=== Stated problem ===
Copy every line of the listing below word for word, with nothing changed.

· · · · ·

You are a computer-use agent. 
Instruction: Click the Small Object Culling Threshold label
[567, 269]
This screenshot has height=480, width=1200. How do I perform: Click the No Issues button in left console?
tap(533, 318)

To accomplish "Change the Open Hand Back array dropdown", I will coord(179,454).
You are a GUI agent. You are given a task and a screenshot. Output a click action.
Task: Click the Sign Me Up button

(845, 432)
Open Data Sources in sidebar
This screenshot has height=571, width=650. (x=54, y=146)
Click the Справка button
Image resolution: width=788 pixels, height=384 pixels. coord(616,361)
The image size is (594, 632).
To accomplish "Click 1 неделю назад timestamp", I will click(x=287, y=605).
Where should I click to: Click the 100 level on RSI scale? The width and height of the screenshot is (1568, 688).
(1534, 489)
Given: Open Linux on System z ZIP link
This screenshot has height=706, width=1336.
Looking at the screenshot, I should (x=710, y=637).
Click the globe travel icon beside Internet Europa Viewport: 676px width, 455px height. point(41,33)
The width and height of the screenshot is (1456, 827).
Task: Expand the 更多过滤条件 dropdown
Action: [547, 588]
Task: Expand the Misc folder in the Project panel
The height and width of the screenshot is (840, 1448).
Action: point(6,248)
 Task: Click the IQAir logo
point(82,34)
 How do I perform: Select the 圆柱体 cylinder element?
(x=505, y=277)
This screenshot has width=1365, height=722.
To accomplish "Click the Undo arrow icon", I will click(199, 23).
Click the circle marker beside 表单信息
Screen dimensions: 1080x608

· · · · ·

=== Written solution ===
You are a computer-use agent. 
Instruction: Click the Small Object Culling Threshold label
[567, 269]
This screenshot has height=480, width=1200. How do I perform: Click the No Issues button in left console?
tap(533, 318)

To accomplish "Change the Open Hand Back array dropdown", I will coord(179,454).
You are a GUI agent. You are given a task and a screenshot. Output a click action.
Task: Click the Sign Me Up button

(845, 432)
Open Data Sources in sidebar
This screenshot has height=571, width=650. (x=54, y=146)
Click the Справка button
Image resolution: width=788 pixels, height=384 pixels. coord(616,361)
The image size is (594, 632).
To accomplish "Click 1 неделю назад timestamp", I will click(x=287, y=605).
Where should I click to: Click the 100 level on RSI scale? The width and height of the screenshot is (1568, 688).
(1534, 489)
Given: Open Linux on System z ZIP link
This screenshot has height=706, width=1336.
Looking at the screenshot, I should (x=710, y=637).
Click the globe travel icon beside Internet Europa Viewport: 676px width, 455px height. point(41,33)
The width and height of the screenshot is (1456, 827).
Task: Expand the 更多过滤条件 dropdown
Action: [547, 588]
Task: Expand the Misc folder in the Project panel
The height and width of the screenshot is (840, 1448).
Action: point(6,248)
 Task: Click the IQAir logo
point(82,34)
 How do I perform: Select the 圆柱体 cylinder element?
(x=505, y=277)
This screenshot has width=1365, height=722.
To accomplish "Click the Undo arrow icon", I will click(199, 23).
Click the circle marker beside 表单信息
Screen dimensions: 1080x608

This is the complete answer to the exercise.